In his direct appeal, Rucker argued: (1) that the district court erred by denying his out-of-time request to file a notice of alibi witnesses, (2) that the district court erred by excluding evidence of previous shootings at the scene of the crime, and (3) that substantial competent evidence did not support the district court's upward departure sentence. This court rejected all three arguments and affirmed the district court's judgment. 2014 WL 4231234, at *13. The Kansas Supreme Court denied Rucker's petition for review on July 24, 2015. 302 Kan. 1019.
On April 1, 2016, Rucker filed a motion for relief pursuant to K.S.A. 60-1507. In his motion, he asserted that his trial counsel, Charles Ball, provided ineffective assistance of counsel for three reasons: (1) Ball failed to file a notice of alibi in a timely manner, (2) Ball did not challenge the State's cross-examination of Rucker's only witness, and (3) Ball did not attack the aggravating factors, or offer mitigating factors, used by the district court to enhance his sentence.
The district court summarily denied Rucker's petition in a memorandum decision on June 6, 2017. In that decision, the district court noted that Rucker failed to maintain contact with his attorney before trial, and the court found this action led to Ball's failure to file an alibi notice in time. The district court also rejected Rucker's assertions that Ball deficiently represented him during the trial or during sentencing. Rucker timely appealed.

_THE PROBLEM_.
Please carry on the account of Rucker's appeals and his K.S.A. 60-1507 motion from where it stops.

_THE DATA_.
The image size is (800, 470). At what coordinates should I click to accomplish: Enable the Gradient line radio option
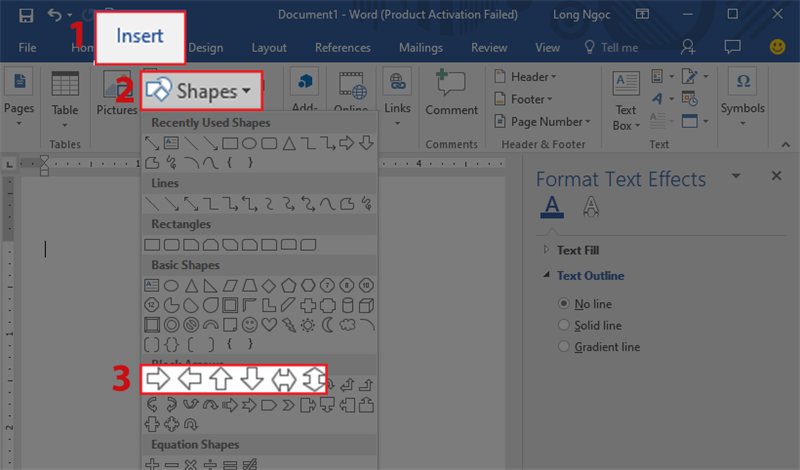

_REPLY_.
Analysis
On appeal, Rucker argues that the district court erred in failing to hold an evidentiary hearing on the allegations of ineffective assistance of counsel as there were factual questions that required a hearing. He asserts that his trial counsel was ineffective for three reasons: (1) failure to file a notice of alibi, (2) failure to intervene in the cross-examination of a witness at trial, and (3) failure to challenge the enhanced sentence. Alternatively, Rucker argues that even without a hearing, he should be entitled to relief because the record conclusively shows that he received ineffective assistance of counsel, requiring the reversal of his convictions and a new trial.
The State argues that Rucker's actions led the district court to exclude the alibi witnesses, and so even if Rucker's statements are true, Ball's failure to timely file an alibi notice would not amount to ineffective assistance of counsel. The State also argues that Rucker failed to identify how his attorney's behavior during the cross-examination of a favorable witness was deficient. Finally, the State argues that his attorney made a constitutionally sufficient argument against the departure sentence.
A district court may summarily deny a K.S.A. 60-1507 motion if the court determines that the motion, files, and case records conclusively show that the movant is entitled to no relief. K.S.A. 2017 Supp. 60-1507(b); Sola-Morales v. State, 300 Kan. 875, 881, 335 P.3d 1162 (2014). A movant bears the burden of establishing the need for an evidentiary hearing and to meet this burden, a movant's contentions must be more than conclusory. Sola-Morales, 300 Kan. at 881 (quoting Holmes v. State, 292 Kan. 271, 274, 252 P.3d 573 [2011] ). Finally, where the motion alleges facts not in the original record that, when taken as true, would entitle the movant to relief, the district court errs by denying a full evidentiary hearing. Swenson v. State, 284 Kan. 931, 939, 169 P.3d 298 (2007).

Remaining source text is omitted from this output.